The definition of "Meaningful Use" in ARRA is one of the most critical decision points of the new administration's healthcare IT efforts. That definition will influence the types of products that will be implemented in clinician offices and the types of standards used for healthcare exchange to qualify for stimulus dollars.
For example, if meaningful use is defined as e-prescribing, then standalone products such as Dr. First's Rcopia could be used as part of a clinician's office compliance in lieu of a complete EHR.
If meaningful use is defined as the basics of ordering/viewing labs, then products like 4medica could constitute meaningful use.

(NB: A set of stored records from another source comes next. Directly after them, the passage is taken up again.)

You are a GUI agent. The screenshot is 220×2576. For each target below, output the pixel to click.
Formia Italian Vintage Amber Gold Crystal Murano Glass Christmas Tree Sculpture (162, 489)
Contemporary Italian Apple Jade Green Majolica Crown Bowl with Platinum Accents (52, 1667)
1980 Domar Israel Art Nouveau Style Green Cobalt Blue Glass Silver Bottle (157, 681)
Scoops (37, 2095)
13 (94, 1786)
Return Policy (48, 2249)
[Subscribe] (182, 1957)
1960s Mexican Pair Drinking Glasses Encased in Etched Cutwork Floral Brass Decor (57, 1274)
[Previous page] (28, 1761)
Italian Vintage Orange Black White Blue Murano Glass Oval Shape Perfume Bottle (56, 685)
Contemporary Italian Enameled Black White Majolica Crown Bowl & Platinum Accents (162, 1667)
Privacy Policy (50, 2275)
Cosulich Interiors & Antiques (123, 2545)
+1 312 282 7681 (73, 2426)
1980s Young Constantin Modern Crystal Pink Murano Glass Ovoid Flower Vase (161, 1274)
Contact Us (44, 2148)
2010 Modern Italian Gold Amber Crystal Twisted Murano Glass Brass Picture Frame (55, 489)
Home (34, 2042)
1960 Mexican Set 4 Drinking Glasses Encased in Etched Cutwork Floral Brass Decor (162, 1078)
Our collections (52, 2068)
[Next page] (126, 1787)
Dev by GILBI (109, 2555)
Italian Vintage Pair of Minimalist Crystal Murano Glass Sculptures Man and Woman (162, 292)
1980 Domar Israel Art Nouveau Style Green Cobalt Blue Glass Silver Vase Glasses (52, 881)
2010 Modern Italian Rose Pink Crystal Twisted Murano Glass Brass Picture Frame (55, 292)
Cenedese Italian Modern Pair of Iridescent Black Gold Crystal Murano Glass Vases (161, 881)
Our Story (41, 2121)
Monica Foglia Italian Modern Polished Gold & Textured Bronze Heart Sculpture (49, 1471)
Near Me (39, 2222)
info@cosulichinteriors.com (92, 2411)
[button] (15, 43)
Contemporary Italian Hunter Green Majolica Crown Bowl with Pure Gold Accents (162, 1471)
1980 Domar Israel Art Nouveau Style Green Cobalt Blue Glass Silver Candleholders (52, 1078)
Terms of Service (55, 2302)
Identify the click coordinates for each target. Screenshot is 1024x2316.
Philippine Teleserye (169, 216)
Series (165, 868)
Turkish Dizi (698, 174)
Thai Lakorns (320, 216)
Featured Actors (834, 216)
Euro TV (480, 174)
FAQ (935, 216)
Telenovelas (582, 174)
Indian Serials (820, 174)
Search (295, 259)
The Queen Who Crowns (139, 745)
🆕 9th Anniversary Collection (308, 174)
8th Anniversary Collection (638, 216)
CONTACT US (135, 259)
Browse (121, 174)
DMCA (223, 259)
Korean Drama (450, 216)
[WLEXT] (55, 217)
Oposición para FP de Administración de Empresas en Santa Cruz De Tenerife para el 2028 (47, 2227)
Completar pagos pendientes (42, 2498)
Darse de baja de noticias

If meaningful use requires sophisticated quality measurement, decision support, and workflow redesign to enhance efficiency, then a CCHIT certified comprehensive EHR may be required.
My prediction of meaningful use is that it will focus on quality and efficiency. It will require electronic exchange of quality measures including process and outcome metrics. It will require coordination of care through the transmission of clinical summaries. It will require decision support driven medication management with comprehensive eRx implementation (eligibility, formulary, history, drug/drug interaction, routing, refills).
Each year, the definition of meaningful use will be expanded, setting the bar higher and requiring more features and more data exchange.
Thus, in the short term, meaningful use may be a combination of products or an EHR lite. However, over the longer term, a comprehensive EHR will be the best foundation for meaningful use.
The definition of "certified" is also important. Today, CCHIT includes those criteria that make an EHR capable of supporting an optimal set of functionality. If certification is redefined as a baseline set of functionality, then more basic EHR lites may meet the definition of "certified". If certification is based on the criteria as written today and the likely evolving criteria for usability and interoperability, then a comprehensive EHR will be the best foundation.
There are many stakeholders on both sides of this discussion. Small clinician offices with few resources want stand alone e-prescribing and lightweight EHRs to get them started on e-health. Hospitals, larger practices, population health experts, and researchers favor a more comprehensive EHR.
As background, here's the HIMSS strawman proposal for meaningful use.
The next few months will settle this question once and for all. If you have an opinion about meaningful use, I expect the first recommendations to come from the new HIT Policy Committee and possibly NCVHS, an existing FACA advising HHS. Participation in any call for public comment will be the best opportunity to contribute your opinion.